Asuransi MAG (AMAG) menyiapkan anggaran sebesar Rp90,15 miliar untuk melaksanakan pembelian kembali (buyback) saham. Dalam rencana tersebut, perseroan menargetkan dapat mengeksekusi buyback atas saham beredar maksimal 237,19 juta lembar.
Anggaran buyback itu mencakup biaya transaksi pembelian kembali saham, termasuk komisi broker, serta biaya dan pengeluaran lain yang terkait dengan pelaksanaan aksi korporasi tersebut.
Berdasarkan skenario perseroan, buyback akan dilakukan selama tiga bulan, efektif mulai 26 Januari 2026 hingga 26 April 2026.
Perseroan menyatakan jumlah saham yang dibeli kembali tidak akan melebihi 20% dari jumlah modal disetor. Selain itu, perseroan juga menetapkan ketentuan bahwa sedikitnya 7,5% saham beredar dari modal disetor harus tetap dimiliki masyarakat (publik).

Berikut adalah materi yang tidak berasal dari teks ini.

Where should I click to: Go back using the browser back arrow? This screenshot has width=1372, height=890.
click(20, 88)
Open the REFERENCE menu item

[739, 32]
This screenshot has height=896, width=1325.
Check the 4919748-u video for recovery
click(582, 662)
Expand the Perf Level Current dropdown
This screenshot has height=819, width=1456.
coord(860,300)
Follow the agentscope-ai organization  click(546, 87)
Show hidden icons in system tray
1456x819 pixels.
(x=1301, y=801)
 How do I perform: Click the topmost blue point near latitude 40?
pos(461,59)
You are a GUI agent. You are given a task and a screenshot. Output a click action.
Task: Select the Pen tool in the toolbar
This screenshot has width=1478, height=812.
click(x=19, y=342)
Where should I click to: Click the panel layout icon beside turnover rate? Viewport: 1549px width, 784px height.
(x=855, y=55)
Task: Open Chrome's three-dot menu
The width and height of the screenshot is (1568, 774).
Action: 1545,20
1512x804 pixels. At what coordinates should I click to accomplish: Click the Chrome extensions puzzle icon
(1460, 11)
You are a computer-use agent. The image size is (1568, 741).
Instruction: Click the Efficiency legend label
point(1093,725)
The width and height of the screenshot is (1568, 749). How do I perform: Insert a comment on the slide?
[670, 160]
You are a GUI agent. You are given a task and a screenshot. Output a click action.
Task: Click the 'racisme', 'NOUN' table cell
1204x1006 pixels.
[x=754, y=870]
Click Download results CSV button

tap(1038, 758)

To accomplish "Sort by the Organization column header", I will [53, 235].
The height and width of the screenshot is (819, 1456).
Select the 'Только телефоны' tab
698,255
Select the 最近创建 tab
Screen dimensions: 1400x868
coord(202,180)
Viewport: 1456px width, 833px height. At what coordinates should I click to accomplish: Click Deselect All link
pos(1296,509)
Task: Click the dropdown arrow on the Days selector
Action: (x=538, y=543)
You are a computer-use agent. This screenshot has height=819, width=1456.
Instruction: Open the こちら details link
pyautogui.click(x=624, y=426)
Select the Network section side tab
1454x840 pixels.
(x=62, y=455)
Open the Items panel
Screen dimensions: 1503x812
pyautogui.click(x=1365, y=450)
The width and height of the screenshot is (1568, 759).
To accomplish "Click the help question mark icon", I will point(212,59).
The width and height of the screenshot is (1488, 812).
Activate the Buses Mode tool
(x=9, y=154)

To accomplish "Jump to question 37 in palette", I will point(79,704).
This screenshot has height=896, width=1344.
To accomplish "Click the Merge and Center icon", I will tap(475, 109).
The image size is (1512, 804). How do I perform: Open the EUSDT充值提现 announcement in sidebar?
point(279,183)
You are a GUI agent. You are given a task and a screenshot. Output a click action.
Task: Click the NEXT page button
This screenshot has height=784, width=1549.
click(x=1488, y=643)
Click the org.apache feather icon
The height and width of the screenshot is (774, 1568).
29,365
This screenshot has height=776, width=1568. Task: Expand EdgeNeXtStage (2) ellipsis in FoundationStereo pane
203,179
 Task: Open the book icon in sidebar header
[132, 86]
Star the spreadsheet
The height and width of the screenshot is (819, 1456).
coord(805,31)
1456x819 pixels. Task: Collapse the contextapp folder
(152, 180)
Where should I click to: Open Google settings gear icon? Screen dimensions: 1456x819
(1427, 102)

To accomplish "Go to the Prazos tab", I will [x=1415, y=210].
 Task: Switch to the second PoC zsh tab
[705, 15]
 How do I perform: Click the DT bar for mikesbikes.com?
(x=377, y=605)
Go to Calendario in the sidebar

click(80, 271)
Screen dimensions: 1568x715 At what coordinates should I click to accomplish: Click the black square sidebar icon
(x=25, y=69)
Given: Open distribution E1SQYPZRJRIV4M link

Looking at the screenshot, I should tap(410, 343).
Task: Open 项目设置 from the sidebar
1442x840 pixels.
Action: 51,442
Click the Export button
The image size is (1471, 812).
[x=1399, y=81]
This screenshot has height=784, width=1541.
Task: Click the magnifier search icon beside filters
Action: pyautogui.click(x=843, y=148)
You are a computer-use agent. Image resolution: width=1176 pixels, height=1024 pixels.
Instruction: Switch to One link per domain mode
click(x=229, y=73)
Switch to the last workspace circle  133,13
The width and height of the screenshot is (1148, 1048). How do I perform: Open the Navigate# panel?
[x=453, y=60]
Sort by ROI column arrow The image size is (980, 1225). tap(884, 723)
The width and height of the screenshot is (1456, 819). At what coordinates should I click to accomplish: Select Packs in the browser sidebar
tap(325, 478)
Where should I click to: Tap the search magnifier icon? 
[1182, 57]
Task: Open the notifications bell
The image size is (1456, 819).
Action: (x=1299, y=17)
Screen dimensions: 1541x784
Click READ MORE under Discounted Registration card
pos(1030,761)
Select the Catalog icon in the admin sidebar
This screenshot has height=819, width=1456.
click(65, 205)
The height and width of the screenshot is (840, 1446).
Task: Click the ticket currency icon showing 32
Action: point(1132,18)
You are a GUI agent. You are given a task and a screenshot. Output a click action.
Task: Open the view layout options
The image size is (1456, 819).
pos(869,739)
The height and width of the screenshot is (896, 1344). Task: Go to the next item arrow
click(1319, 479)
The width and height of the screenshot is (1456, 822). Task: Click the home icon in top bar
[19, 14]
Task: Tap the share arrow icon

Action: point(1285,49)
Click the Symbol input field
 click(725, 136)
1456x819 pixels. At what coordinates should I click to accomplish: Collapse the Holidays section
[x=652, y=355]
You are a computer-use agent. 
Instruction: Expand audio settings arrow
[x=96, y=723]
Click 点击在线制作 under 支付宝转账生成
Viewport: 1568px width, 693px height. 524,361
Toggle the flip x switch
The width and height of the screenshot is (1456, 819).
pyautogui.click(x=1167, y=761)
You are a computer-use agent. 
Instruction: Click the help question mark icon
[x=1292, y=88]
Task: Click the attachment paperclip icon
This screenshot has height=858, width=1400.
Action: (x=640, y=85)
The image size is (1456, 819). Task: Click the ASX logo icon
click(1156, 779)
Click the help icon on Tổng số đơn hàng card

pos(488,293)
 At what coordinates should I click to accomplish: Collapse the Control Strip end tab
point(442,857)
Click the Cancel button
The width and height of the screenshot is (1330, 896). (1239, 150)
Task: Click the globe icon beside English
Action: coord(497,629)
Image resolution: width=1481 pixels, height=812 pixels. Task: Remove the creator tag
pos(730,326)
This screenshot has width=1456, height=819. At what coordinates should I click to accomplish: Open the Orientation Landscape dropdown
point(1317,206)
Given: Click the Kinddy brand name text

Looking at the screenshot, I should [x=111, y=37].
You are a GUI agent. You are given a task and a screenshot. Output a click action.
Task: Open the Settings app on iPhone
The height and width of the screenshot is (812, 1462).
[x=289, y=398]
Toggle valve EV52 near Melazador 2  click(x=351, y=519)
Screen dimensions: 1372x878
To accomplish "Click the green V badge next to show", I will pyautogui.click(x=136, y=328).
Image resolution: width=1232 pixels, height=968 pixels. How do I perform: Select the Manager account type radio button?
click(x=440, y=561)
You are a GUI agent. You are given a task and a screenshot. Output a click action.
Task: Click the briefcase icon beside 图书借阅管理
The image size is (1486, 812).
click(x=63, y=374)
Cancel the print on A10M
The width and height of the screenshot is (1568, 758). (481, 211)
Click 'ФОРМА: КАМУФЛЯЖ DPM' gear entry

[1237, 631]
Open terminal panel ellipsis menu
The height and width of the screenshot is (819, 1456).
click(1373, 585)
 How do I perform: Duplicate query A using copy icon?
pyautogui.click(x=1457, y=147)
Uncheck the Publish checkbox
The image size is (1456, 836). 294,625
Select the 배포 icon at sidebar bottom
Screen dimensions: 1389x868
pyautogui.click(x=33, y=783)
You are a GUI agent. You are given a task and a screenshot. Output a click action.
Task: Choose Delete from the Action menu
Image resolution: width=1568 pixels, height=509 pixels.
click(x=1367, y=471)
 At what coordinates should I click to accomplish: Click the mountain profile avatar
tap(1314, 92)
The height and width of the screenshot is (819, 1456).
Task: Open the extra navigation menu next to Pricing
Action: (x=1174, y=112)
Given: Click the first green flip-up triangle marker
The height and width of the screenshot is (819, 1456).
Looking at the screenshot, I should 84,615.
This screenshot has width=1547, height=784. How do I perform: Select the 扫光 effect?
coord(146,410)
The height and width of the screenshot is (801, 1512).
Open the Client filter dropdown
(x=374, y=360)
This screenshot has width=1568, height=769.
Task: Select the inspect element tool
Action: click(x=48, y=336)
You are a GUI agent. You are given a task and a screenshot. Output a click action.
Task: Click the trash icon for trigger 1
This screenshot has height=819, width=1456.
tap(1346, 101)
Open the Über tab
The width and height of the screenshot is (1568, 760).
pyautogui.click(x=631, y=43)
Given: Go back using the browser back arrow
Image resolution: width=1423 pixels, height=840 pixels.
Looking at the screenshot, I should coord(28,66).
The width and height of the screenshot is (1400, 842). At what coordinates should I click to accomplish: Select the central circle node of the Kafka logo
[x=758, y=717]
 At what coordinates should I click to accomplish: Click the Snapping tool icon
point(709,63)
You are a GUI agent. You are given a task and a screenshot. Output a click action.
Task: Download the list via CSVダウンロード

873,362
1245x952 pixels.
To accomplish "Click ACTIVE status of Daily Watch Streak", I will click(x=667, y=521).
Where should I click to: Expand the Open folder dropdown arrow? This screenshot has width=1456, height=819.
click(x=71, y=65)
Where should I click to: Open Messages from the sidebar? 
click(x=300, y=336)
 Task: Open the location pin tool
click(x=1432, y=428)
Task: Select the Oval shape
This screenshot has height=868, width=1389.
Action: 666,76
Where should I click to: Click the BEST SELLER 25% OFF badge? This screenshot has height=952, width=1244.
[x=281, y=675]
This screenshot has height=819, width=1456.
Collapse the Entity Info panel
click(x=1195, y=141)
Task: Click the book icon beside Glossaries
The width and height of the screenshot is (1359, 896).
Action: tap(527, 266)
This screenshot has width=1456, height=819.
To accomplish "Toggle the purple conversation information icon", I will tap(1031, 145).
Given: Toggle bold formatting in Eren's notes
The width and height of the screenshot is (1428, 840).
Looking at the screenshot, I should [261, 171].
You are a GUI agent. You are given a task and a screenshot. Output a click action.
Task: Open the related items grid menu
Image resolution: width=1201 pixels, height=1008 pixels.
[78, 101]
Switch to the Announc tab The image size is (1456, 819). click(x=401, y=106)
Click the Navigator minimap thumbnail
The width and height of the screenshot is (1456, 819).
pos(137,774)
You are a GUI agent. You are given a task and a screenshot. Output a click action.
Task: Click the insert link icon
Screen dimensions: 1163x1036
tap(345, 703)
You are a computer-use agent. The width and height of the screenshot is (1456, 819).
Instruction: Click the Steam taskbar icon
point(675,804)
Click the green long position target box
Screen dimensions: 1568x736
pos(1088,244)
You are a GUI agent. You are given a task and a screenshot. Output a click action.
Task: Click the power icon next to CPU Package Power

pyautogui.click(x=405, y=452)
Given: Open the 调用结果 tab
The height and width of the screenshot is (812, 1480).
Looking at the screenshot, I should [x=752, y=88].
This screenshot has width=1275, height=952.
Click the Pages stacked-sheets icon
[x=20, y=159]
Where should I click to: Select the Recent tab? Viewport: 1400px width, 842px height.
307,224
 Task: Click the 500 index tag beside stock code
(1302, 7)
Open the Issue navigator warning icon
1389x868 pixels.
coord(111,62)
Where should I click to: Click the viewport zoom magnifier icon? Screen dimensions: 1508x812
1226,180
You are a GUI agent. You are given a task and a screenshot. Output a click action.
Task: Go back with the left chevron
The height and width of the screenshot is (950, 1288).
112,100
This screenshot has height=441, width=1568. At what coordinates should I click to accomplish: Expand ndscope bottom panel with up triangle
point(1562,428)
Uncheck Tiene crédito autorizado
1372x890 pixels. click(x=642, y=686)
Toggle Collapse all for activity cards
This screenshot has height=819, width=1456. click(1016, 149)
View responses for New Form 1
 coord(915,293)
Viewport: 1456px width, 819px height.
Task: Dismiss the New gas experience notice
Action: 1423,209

AMAG memperkirakan pelaksanaan buyback, termasuk dampak biaya pembiayaan, tidak akan mengakibatkan penurunan pendapatan. Dengan mempertimbangkan kemampuan keuangan, perseroan menetapkan batas maksimum harga pelaksanaan buyback sebesar Rp420 per saham, atau mengacu pada harga buku, atau harga yang dianggap wajar dan layak.